(Directions)
Decide whether each statement agrees with the Measure H text below. Answer yes or no for each, and quote the words of the text that decide it.
(a) Measure H is put only to voters in Mendocino County.
(b) Some farmers in Mendocino County already grow genetically-enhanced crops.
(c) A statewide proposal is what caught the writer's attention this year.
*** Exercise text Section Begins ***
“If God had wanted us to vote,” Jay Leno once quipped, “he would have given us candidates.”
I think of that joke whenever an election presents us with a choice between bad options. It also comes to mind whenever a half-baked initiative makes the statewide ballot out here in California--because then we really do face an election without any candidates and at least one bad option.
This year, however, it isn’t a statewide proposal that has caught my attention. Instead, it’s Measure H--a ballot question confined to voters in Mendocino County, about a hundred miles north of the San Francisco Bay. They’re being asked to turn back the clock with a ban on one of the most useful environmental tools available to farmers: biotechnology.
The strangest thing about Measure H is that it would accomplish absolutely nothing: Although agricultural biotechnology is widely used and accepted throughout California and the nation, nobody in Mendocino County actually grows genetically-enhanced crops. In a very basic sense, this Measure H is a solution in search of a problem.
*** Exercise text Section Ends ***
*** Extracted records Section Begins ***
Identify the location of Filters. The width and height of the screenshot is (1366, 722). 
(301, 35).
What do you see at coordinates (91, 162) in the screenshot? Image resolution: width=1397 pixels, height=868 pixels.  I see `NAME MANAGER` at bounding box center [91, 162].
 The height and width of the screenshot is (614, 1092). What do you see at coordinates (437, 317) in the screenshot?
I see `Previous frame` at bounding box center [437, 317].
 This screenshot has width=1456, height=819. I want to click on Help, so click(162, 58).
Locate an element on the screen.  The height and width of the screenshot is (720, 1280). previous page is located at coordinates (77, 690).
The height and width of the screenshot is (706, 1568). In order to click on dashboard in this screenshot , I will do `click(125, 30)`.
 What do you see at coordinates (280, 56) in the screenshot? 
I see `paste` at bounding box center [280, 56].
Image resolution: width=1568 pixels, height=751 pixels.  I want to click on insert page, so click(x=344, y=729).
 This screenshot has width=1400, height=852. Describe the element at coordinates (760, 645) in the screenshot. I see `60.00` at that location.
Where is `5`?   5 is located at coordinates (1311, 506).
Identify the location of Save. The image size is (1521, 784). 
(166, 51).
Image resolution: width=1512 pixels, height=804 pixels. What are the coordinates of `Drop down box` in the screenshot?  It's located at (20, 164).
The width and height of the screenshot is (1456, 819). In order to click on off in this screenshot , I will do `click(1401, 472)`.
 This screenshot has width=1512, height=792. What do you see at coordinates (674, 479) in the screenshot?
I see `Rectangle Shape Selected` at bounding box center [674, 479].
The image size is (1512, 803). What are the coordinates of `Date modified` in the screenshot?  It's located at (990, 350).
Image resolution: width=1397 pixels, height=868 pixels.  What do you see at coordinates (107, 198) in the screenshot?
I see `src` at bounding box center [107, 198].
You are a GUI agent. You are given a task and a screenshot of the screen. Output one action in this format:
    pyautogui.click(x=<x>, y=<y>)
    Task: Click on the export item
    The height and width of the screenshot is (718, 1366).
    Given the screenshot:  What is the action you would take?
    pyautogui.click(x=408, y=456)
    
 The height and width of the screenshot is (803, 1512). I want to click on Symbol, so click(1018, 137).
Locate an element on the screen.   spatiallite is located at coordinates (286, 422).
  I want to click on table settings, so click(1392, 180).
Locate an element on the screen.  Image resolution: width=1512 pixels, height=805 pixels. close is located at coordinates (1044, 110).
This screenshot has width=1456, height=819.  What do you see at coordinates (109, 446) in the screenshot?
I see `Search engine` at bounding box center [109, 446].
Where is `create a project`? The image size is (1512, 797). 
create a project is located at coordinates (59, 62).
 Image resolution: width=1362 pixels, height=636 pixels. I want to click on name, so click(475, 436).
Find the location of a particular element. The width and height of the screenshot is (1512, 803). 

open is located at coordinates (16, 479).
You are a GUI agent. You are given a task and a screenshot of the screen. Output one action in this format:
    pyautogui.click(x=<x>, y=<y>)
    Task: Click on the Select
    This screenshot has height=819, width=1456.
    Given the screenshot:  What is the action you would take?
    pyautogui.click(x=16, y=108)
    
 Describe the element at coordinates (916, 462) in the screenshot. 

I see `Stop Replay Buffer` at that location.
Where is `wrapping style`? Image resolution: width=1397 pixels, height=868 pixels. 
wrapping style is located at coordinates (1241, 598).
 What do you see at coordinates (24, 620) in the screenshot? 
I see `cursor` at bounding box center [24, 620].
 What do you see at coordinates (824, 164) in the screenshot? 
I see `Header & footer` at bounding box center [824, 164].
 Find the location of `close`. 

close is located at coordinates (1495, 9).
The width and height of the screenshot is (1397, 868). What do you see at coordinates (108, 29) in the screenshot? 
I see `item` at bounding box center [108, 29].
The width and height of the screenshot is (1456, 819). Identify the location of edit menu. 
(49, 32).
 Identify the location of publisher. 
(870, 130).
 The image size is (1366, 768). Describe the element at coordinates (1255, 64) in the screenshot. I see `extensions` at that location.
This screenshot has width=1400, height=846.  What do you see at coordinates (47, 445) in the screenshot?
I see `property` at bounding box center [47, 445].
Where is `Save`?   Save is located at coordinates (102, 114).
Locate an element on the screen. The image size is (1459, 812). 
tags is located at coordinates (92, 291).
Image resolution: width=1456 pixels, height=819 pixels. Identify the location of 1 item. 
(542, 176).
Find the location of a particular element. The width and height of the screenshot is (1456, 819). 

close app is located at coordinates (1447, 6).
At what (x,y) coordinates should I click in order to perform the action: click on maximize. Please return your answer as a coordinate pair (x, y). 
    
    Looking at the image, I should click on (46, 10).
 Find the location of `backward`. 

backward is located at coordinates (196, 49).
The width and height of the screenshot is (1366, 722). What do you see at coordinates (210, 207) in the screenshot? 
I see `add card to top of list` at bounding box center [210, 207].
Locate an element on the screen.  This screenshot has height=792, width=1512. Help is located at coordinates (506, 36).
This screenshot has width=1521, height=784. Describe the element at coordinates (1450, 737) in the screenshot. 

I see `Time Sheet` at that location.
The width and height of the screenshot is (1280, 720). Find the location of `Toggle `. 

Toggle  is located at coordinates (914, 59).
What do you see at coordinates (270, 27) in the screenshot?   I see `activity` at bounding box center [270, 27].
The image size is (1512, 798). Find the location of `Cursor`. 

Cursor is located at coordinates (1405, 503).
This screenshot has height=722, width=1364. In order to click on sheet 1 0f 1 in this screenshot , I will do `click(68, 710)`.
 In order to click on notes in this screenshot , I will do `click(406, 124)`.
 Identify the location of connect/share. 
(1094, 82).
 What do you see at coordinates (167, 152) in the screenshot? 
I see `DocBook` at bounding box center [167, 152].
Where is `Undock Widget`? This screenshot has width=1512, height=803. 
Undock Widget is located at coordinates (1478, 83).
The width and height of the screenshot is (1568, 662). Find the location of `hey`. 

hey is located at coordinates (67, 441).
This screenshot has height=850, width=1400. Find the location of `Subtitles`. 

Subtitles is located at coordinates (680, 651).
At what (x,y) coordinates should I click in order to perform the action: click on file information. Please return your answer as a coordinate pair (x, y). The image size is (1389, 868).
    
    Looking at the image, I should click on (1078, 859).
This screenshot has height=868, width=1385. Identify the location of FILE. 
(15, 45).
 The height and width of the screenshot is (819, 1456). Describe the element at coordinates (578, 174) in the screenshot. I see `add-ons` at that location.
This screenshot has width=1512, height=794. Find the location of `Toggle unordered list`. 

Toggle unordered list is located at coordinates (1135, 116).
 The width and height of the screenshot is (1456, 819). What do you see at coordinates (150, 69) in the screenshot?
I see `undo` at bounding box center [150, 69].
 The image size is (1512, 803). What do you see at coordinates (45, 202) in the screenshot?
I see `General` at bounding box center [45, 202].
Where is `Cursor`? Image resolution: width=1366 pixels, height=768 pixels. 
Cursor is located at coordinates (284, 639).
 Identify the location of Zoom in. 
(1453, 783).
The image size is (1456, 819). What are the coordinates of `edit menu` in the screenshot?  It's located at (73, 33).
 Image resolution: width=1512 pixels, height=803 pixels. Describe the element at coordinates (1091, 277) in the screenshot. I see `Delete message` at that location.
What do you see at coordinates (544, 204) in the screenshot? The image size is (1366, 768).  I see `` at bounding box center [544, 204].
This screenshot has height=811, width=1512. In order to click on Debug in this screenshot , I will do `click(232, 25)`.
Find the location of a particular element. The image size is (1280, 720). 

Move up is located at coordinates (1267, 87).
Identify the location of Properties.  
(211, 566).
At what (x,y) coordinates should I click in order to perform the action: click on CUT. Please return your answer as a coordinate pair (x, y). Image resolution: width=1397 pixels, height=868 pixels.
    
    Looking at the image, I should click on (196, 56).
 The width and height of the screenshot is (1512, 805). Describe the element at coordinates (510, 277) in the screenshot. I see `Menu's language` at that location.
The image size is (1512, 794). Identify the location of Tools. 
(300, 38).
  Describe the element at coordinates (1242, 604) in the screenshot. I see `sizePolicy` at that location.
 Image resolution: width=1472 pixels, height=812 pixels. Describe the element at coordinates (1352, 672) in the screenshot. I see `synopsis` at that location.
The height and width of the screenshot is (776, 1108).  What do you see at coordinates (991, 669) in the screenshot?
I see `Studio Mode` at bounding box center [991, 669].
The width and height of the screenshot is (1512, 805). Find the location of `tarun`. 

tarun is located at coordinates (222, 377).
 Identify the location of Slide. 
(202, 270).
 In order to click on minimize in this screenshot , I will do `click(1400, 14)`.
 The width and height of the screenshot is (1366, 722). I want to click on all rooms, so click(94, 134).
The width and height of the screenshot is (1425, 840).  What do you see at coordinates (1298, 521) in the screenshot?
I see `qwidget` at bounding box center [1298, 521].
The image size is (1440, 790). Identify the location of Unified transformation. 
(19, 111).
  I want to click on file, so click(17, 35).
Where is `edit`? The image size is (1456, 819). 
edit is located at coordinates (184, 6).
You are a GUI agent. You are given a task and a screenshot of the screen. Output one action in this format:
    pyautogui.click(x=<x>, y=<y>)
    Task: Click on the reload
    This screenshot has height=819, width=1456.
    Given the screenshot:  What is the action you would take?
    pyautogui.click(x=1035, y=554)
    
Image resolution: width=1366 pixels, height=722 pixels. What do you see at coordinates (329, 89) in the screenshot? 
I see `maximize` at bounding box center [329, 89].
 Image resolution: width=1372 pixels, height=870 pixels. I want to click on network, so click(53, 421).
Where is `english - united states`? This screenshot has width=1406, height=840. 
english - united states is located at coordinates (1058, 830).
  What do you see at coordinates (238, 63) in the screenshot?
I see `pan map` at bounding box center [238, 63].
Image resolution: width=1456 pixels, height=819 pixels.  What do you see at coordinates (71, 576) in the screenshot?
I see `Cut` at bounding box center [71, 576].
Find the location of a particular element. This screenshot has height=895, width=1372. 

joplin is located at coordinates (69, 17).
*** Extracted records Section Ends ***
(Expected answer)
(a) Yes: "a ballot question confined to voters in Mendocino County"
(b) No: "nobody in Mendocino County actually grows genetically-enhanced crops"
(c) No: "This year, however, it isn’t a statewide proposal that has caught my attention."